#### Dataset
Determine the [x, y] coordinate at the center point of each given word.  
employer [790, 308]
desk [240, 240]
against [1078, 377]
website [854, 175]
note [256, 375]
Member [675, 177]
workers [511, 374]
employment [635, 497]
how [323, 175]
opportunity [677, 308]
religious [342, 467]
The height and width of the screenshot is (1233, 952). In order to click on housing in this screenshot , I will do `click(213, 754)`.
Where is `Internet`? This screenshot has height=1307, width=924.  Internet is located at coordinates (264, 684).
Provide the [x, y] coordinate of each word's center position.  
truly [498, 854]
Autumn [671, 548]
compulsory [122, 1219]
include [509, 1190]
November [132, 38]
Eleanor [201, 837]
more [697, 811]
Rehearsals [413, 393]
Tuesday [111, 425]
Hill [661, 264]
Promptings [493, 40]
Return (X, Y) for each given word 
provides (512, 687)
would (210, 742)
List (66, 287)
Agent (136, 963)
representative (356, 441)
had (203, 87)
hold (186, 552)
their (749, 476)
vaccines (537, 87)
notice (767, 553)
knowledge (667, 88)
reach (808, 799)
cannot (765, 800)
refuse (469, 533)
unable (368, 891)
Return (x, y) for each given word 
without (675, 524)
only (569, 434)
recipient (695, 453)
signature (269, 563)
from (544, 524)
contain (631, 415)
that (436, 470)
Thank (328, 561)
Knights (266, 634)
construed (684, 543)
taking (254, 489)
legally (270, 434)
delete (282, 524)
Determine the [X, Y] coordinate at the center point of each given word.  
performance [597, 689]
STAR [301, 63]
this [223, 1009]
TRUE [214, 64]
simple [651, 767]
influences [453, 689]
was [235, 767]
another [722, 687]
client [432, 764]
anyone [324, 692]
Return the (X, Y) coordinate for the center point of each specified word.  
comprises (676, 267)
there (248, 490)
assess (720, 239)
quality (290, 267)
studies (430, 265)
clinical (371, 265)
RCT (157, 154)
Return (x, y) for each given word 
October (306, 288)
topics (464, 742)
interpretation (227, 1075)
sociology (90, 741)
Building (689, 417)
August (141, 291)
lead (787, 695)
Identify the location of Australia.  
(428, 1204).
########
Given request — Update all of the data above by changing every "each given word" to "each listed word", leaving everything else as it is.

Finished exercise —
Determine the [x, y] coordinate at the center point of each listed word.  
employer [790, 308]
desk [240, 240]
against [1078, 377]
website [854, 175]
note [256, 375]
Member [675, 177]
workers [511, 374]
employment [635, 497]
how [323, 175]
opportunity [677, 308]
religious [342, 467]
The height and width of the screenshot is (1233, 952). In order to click on housing in this screenshot , I will do `click(213, 754)`.
Where is `Internet`? This screenshot has height=1307, width=924.  Internet is located at coordinates (264, 684).
Provide the [x, y] coordinate of each word's center position.  
truly [498, 854]
Autumn [671, 548]
compulsory [122, 1219]
include [509, 1190]
November [132, 38]
Eleanor [201, 837]
more [697, 811]
Rehearsals [413, 393]
Tuesday [111, 425]
Hill [661, 264]
Promptings [493, 40]
Return (X, Y) for each listed word 
provides (512, 687)
would (210, 742)
List (66, 287)
Agent (136, 963)
representative (356, 441)
had (203, 87)
hold (186, 552)
their (749, 476)
vaccines (537, 87)
notice (767, 553)
knowledge (667, 88)
reach (808, 799)
cannot (765, 800)
refuse (469, 533)
unable (368, 891)
Return (x, y) for each listed word 
without (675, 524)
only (569, 434)
recipient (695, 453)
signature (269, 563)
from (544, 524)
contain (631, 415)
that (436, 470)
Thank (328, 561)
Knights (266, 634)
construed (684, 543)
taking (254, 489)
legally (270, 434)
delete (282, 524)
Determine the [X, Y] coordinate at the center point of each listed word.  
performance [597, 689]
STAR [301, 63]
this [223, 1009]
TRUE [214, 64]
simple [651, 767]
influences [453, 689]
was [235, 767]
another [722, 687]
client [432, 764]
anyone [324, 692]
Return the (X, Y) coordinate for the center point of each specified word.  
comprises (676, 267)
there (248, 490)
assess (720, 239)
quality (290, 267)
studies (430, 265)
clinical (371, 265)
RCT (157, 154)
Return (x, y) for each listed word 
October (306, 288)
topics (464, 742)
interpretation (227, 1075)
sociology (90, 741)
Building (689, 417)
August (141, 291)
lead (787, 695)
Identify the location of Australia.  
(428, 1204).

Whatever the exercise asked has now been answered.